It's not too hard to google up more documents about Dr Press and this whole
business - well worth reading. This is a long interview with Tim Jenkin, one
of the ANC's other technical boffins in the UK:

[http://www.nelsonmandela.org/omalley/cis/omalley/OMalleyWeb/...](http://www.nelsonmandela.org/omalley/cis/omalley/OMalleyWeb/03lv00017/04lv00344/05lv01405/06lv01415.htm)

Which contains this striking passage:

> Our concern became how do you run and how do you operate an underground war
> by remote control without any contact with your soldiers? It's like running
> a war with no communications and no-one's ever won a war like that. The
> prime weapon in any war is your communications. [...] so we bought into it
> and started using computers from the early eighties. By today's standards
> these were hardly computers but you could type things on them and you could
> print them out and you could ultimately produce publications. It was a big
> step forward and I was in it right from the beginning. The PC itself came on
> the market in 1982 I think it was so right from that time when the first PCs
> became available. In those days computers couldn't really do an awful lot.
> You'd have a word processor and that's all it could do for that moment while
> you were running the word processor. So if you wanted to do anything else
> you had to learn how to programme it yourself.
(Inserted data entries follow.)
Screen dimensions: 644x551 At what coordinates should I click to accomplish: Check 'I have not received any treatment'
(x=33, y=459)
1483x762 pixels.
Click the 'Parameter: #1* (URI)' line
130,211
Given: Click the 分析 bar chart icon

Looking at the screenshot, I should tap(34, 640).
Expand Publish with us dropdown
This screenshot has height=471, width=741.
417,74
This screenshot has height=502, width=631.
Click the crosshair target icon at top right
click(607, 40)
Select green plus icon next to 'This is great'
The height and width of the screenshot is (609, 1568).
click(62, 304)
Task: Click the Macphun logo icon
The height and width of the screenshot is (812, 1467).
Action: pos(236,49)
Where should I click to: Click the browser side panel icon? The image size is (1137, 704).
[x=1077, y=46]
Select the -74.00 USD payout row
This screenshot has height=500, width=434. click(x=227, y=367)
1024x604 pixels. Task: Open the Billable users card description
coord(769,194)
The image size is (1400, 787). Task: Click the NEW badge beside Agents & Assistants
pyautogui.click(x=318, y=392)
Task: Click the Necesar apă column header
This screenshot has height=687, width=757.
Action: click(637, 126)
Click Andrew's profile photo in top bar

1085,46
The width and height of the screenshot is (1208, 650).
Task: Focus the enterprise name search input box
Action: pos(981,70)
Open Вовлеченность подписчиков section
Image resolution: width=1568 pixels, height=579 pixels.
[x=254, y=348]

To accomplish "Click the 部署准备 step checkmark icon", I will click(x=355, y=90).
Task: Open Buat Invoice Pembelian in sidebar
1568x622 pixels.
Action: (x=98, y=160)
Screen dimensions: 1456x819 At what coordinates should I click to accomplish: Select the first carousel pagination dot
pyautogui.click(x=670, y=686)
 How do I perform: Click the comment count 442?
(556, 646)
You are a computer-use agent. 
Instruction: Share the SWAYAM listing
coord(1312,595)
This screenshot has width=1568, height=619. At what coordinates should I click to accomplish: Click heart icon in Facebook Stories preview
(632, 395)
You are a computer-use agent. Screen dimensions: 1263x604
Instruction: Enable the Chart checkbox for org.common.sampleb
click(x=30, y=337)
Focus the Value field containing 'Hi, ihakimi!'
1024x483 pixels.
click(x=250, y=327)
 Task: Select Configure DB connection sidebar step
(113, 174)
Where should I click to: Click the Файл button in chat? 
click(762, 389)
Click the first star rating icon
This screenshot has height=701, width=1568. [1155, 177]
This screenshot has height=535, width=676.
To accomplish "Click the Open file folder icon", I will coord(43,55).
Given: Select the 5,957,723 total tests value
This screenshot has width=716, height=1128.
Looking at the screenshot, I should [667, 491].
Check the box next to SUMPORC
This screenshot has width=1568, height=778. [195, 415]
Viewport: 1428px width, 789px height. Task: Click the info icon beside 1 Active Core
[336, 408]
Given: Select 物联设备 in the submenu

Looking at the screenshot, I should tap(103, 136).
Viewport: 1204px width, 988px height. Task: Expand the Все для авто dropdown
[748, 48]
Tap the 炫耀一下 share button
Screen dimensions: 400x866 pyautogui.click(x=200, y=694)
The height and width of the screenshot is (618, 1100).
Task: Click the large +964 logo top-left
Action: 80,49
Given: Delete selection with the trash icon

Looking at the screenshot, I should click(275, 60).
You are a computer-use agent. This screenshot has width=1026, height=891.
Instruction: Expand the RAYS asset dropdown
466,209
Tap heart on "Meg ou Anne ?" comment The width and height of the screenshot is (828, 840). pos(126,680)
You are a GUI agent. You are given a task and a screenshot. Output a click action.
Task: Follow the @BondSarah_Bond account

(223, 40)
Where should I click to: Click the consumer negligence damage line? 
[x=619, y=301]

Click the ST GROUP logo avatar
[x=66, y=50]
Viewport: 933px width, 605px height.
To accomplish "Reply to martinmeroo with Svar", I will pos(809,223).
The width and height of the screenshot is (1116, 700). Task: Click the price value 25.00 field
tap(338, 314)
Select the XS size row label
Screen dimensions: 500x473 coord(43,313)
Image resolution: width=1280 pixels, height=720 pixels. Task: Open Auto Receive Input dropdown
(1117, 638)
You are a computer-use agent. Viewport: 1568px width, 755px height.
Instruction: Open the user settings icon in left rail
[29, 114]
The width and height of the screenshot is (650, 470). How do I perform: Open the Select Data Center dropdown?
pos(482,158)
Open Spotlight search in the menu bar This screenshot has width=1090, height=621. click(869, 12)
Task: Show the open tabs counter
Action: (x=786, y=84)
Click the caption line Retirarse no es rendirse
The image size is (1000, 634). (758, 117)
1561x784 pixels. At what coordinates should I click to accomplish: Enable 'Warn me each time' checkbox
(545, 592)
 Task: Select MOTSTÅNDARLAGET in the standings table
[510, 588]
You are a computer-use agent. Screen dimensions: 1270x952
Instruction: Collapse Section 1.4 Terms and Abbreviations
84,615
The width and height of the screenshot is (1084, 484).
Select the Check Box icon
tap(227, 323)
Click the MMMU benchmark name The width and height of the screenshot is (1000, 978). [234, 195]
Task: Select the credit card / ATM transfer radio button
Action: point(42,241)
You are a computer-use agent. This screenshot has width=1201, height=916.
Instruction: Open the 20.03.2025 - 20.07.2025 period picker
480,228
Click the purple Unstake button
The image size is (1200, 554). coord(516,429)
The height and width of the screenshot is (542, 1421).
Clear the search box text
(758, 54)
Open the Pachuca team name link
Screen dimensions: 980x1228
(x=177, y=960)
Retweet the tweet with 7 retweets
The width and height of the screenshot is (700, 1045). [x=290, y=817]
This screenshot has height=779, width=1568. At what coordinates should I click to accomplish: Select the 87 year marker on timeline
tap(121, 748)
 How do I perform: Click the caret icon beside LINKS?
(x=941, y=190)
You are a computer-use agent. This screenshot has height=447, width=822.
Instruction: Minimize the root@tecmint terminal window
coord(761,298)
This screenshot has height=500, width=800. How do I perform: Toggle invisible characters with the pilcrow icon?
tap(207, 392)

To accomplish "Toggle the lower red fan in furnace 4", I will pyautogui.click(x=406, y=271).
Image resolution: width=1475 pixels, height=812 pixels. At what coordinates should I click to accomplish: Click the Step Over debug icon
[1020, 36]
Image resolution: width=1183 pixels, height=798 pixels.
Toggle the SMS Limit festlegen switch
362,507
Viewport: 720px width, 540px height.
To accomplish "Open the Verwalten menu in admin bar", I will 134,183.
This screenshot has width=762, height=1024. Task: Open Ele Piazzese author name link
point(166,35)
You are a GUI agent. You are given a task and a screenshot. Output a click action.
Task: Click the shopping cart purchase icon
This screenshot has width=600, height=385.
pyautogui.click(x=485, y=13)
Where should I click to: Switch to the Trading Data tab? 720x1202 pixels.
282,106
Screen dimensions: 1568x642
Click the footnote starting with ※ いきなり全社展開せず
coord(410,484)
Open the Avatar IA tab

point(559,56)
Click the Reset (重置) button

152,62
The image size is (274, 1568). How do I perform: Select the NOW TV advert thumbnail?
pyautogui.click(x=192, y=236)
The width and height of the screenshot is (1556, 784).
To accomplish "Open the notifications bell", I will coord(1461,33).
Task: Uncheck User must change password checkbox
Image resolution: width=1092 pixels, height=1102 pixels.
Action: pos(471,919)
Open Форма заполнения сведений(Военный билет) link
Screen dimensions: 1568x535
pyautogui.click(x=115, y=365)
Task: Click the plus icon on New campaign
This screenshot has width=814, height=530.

> We got into that, learnt how to programme these things and immediately we
> could see this application. Whereas before we'd done all this coding by
> hand, adding numbers together and doing all kinds of strange things with
> books and so on, why not get the computer to do this. You type in your
> message and it's done and you press a button and it enciphers the thing and
> produces a string of non-readable characters.

We're all used to the idea that there is a secret history of World War II
fought by geeks in huts in Bletchley Park, Bawdsey Manor, etc. Somehow it
still comes as a revelation to me that there was a similar technical strand in
the struggle for liberation in South Africa. And it does make me laugh that it
was fought from bases in Bristol Polytechnic and a flat in Camden. The
compiler is mightier than the AK-47!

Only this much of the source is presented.